PROBLEM DETAILS
Copy all lines below containing "photo".

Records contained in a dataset
───

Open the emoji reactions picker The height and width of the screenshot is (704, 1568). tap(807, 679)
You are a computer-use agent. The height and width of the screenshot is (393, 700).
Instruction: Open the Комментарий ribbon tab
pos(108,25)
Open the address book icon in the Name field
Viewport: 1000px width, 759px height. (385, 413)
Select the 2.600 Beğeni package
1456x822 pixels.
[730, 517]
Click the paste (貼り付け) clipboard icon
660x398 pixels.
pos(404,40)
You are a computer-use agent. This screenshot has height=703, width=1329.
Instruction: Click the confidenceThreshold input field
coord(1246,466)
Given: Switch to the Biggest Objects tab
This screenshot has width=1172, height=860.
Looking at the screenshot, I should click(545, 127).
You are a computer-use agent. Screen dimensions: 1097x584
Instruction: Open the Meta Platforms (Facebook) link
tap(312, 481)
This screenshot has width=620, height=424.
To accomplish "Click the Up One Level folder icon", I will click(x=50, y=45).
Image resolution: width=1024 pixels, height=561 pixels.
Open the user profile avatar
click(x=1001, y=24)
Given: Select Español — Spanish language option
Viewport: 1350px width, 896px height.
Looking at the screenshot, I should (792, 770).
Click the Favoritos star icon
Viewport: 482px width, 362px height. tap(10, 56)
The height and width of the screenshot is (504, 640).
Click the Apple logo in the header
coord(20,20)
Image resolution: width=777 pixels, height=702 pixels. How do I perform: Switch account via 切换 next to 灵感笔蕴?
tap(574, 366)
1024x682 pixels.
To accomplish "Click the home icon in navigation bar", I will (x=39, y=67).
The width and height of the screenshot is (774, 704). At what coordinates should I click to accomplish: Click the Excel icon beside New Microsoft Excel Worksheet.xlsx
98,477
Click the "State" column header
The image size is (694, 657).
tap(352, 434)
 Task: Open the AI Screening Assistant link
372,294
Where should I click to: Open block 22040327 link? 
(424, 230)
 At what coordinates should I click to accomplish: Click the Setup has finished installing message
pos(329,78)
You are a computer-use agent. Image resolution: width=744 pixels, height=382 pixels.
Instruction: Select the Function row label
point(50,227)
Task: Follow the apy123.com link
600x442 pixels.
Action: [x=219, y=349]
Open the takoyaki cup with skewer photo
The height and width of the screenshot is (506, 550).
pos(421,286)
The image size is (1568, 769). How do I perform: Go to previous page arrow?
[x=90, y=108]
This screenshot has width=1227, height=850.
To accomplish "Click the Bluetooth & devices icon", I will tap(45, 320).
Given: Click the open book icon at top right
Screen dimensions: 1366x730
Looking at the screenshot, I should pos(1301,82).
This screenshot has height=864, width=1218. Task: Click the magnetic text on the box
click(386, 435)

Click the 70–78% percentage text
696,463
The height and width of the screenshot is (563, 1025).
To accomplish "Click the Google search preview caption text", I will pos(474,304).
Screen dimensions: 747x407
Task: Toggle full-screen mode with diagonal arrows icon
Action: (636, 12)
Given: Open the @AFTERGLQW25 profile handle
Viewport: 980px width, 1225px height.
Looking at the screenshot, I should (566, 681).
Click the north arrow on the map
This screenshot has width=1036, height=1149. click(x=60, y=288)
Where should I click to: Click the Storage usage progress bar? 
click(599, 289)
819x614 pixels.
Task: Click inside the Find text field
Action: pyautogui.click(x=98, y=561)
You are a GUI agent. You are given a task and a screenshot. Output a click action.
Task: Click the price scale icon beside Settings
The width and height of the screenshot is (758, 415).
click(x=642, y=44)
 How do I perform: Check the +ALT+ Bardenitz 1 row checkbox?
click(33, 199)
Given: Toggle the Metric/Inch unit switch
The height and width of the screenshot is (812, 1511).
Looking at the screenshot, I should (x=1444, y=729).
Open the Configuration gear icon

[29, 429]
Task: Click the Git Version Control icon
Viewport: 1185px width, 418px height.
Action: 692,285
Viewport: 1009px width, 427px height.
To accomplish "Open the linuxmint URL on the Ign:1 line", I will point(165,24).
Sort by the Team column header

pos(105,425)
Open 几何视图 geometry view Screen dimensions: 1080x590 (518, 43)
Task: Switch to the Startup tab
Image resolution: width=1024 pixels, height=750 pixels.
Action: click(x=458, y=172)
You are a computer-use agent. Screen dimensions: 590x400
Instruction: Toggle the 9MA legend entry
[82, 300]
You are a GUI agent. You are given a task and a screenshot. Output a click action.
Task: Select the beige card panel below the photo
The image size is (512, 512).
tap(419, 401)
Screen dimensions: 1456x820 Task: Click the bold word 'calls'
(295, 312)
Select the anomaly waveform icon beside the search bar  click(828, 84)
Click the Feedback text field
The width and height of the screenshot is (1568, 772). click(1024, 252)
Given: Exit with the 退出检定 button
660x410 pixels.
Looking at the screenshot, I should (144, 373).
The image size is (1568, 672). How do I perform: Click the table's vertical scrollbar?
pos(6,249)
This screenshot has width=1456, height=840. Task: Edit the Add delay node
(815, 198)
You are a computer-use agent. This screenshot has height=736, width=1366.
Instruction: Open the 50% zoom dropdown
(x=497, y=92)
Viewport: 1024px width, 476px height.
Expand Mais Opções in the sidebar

───

WRITTEN ANSWER
Open the takoyaki cup with skewer photo
Task: Select the beige card panel below the photo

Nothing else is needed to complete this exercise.